Behaviorism in Practice

            Much of being consistent is having scripts and expressing yourself and your expectations correctly and systematically every time. This prevents maladaptivity from taking root by keeping expectations fair, firm and consistent. Any soft limits, or punitive practice, will result in heightening the frequency and/or intensity of limit testing [6].

“It has been brought to my attention that you are choosing to bully kids at school. Our behavioral contract states unkindness, and disrespect, will result in a simplification of your communicative tools. You demonstrated I can't trust you behind closed doors so we also need to simplify privacy as well. The wifi is being turned off, your cell phone service is being turned off and your door is being taken of its hinges and is coming with me for a week. Once you are able to communicate respectfully and kindly we will discuss regaining the privileges that trust would afford you.”

“You are not showing you have control over your body right now. As per our behavioral contract that means you need to take a break, I need you to take a timeout in that chair until you can show me a calm face and a calm body.”

“I would love to take you to the store, but you tantrumed in public to get what you want. Our behavioral contract states I need to trust you will make good social decisions in public or I can't take you with me. You showed me that you need to take a break from going anywhere until I know you will make good social decisions. Maybe you can regain this privilege by showing me better ways in asking for what you want and accepting when I tell you no.”



[1] Gershoff, Elizabeth T. (Spring 2010). "More Harm Than Good: A Summary of Scientific Research on the Intended and Unintended Effects of Corporal Punishment on Children". Law & Contemporary Problems (Duke University School of Law) 73 (2): 31–56. Retrieved 23 December 2015.

[2] Durrant, Joan; Ensom, Ron (4 September 2012). "Physical punishment of children: lessons from 20 years of research".Canadian Medical Association Journal 184 (12): 1373–1377. doi:10.1503/cmaj.101314. PMC 3447048. PMID 22311946. Retrieved 23 December 2015.

[3] Ateah C.A., Secco M.L., Woodgate R.L. (2003). "The risks and alternatives to physical punishment use with children". J Pediatr Health Care 17 (3): 126–32. doi:10.1067/mph.2003.18. PMID 12734459Retrieved 23 December 2015.

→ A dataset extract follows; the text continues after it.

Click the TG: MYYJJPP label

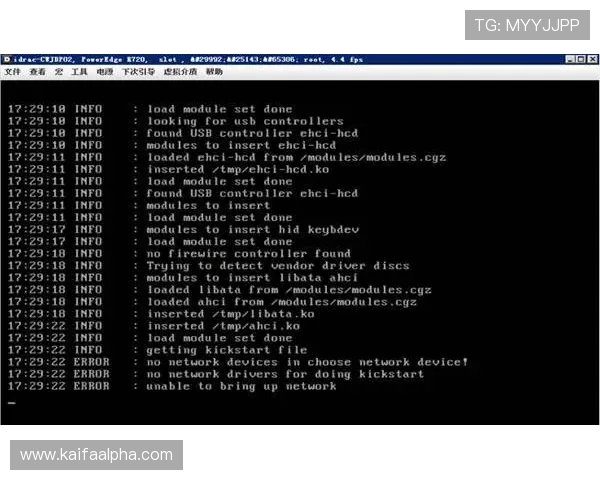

[4] Tomoda, A.; Suzuki, H.; Rabi, K.; Sheu, Y.S.; Polcari, A.; Teicher, M.H. (2009). "Reduced prefrontal cortical gray matter volume in young adults exposed to harsh corporal punishment".Neuroimage. 47(Suppl 2):T66-71.doi:10.1016/j.neuroimage.2009.03.005 PMID 19285558

[5] MacMillan H.L., Boyle M.H., Wong M.Y., Duku E.K., Fleming J.E., Walsh C.A. (October 1999)."Slapping and spanking in childhood and its association with lifetime prevalence of psychiatric disorders in a general population sample".Canadian Medical Association Journal 161(7): 805–9. PMC 1230651. PMID 10530296.

[6]  Mackenzie R.J (2011) “Setting limits with your strong willed child” Retrieved 23 December 2015.